14. It must be remembered that in every case of delay there can be some lapse on the part of the litigant concerned. That alone is not enough to turn down his plea and to shut the door against him. If the explanation does not smack of mala fides or it is put- forth as part of a dilatory strategy the Court must show utmost consideration to the suitor. But when there is reasonable ground to think that the delay was occasioned by the party deliberately to gain time then the Court should lean against acceptance of the explanation. .. .. "
There is no quarrel over the above proposition. But this Court has to decide whether the above decision is applicable to the facts of the present case. In the above decision, it was specifically mentioned that if the length of delay is immaterial, sufficient cause for condonation of delay has to be explained.
8. It is well settled dictum of the Apex Court reported in 2011 (4) SCC 363 (Lanka Venkateswarlu (Dead), rep. by legal heirs) Vs. State of Andhra Pradesh and others), wherein it is held that for condonation of delay, the discretion has to be exercised in a systematic manner informed by reason and justice must be done to both parties. Further, the condonation of delay is only a discretion that too judicial discretion and while exercising the judicial discretion, the Court should consider the loss caused to the opposite party.
9. It is pertinent to note that the suit for partition is filed in the year 1997 and summons were sent to the address, in which, the defendants were residing. According to the petitioners, the first petitioner, who is 85 years old, is a pardanashin lady and she took active part in the proceedings and due to her ill health, they were unable to appear before the Court and that they were set exparte. The petitioners 2 to 5 are her children. But I am unable to understand as to why the other petitioners 2 to 5, who are younger, were silent. But they have not assigned any reason for this aspect.
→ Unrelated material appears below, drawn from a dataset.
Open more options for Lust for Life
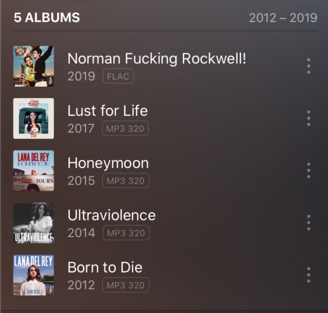The height and width of the screenshot is (313, 328). pyautogui.click(x=309, y=118)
10. Furthermore, it is pertinent to note that the exparte preliminary decree was passed on 18.10.2004 and final decree was passed on 29.03.2010. In the final decree proceedings, publication was also effected to the same address, where the suit summons were sent. But the petitioners stated that after receipt of notice in R.E.P.No.44 of 2011 only, they came to know about the passing of exparte decree. As already discussed above that the petitioners/defendants received notice in the execution petition in the month of April 2011, but they had filed the applications for setting aside the exparte decree only in the month of October 2011. So it clearly shows that the petitioners wantonly filed those applications to drag on the proceedings and to prevent the respondents/plaintiffs to enjoy the fruits of the decree. Therefore, applying the dictum laid down in Balakrishnan and Lanka Venkateswarlu case, I am of the view that the delay has not been properly explained by the petitioners and hence, I am not inclined to condone the delay. So I do not find any illegality or irregularity in the fair and decreetal order passed by the trial Court and therefore, it is hereby confirmed. Consequently, the Civil Revision Petitions stand dismissed.
11. In the result, the Civil Revision Petitions shall stand dismissed. No costs. Consequently, connected Miscellaneous Petitions are closed.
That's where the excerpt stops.